2006年02月①/第29回 アバドのライフワーク

 2月前半のBBC Concertでは、アバド指揮のベルリン・フィルハーモニー管弦楽団による、マーラーの交響曲を2曲ご紹介する。

 すでによく知られていることだが、アバドはマーラーの交響曲の録音に、ひとかたならぬ情熱を注いできた。今回お送りする第4番と第9番の場合、1回目の商業録音はそれぞれ1977年と87年に、ともにウィーン・フィルハーモニー管弦楽団を指揮して行なっている。

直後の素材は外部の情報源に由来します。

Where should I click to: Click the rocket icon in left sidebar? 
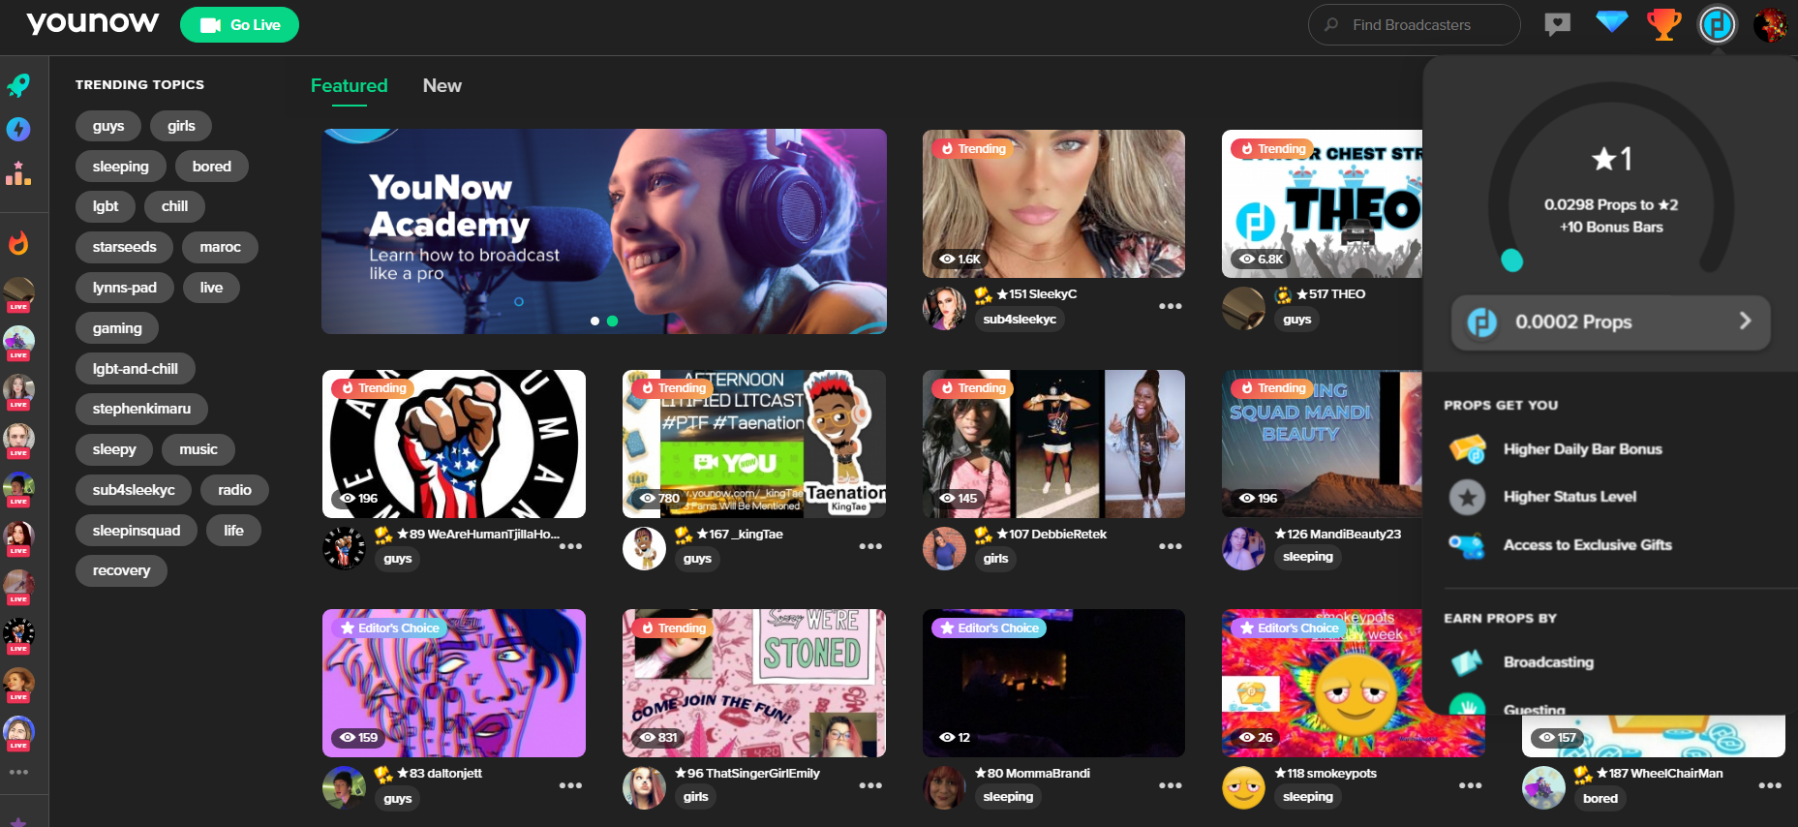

 その後、ベルリン・フィルの芸術監督への就任を翌年に控えた1989年からは、このオーケストラによるマーラー作品の録音プロジェクトを開始した。これは監督辞任後の現在も継続中で、第9番が1999年に、そして第4番は昨2005年に録音されて、発売されたばかりである。

 さらにこれらのレコード用録音とは別に、映像ソフトでもマーラーの録音録画を開始していて、第9番が2004年のグスタフ・マーラー・ユーゲント管弦楽団(アバドが手塩にかけて育ててきた団体)とのライヴ演奏がDVDになっている。第4番はまだだが、いずれこのオーケストラか、おそらくルツェルン祝祭管弦楽団との演奏が商品化されるに違いない。

 アバドによる最初のマーラーの商業録音は1976年の《復活》だから、今年はちょうどそれから30年目ということになる。この間、90年代にはブルックナーの方がマーラーよりも人気を博してもいたが、アバドは目移りせずに、ライフワークのようにマーラーを指揮し続けてきた(ベルリン・フィルのブルックナー演奏は、ヴァントに任せてしまったようだった)。

 今回お送りするのは1991年と94年、CD化されたベルリン・フィルとの録音よりも以前の、プロムスでの演奏である。若く熱い5000人の聴衆に囲まれての、ライヴ録音だ。

山崎浩太郎(やまざきこうたろう)
1963年東京生まれ。早稲田大学法学部卒。演奏家たちの活動とその録音を、その生涯や同時代の社会状況において捉えなおし、歴史物語として説く「演奏史譚」を専門とする。著書に『クラシック・ヒストリカル108』『名指揮者列伝』(以上アルファベータ)、『クライバーが讃え、ショルティが恐れた男』(キングインターナショナル)、訳書にジョン・カルショー著『ニーベルングの指環』『レコードはまっすぐに』(以上学習研究社)などがある。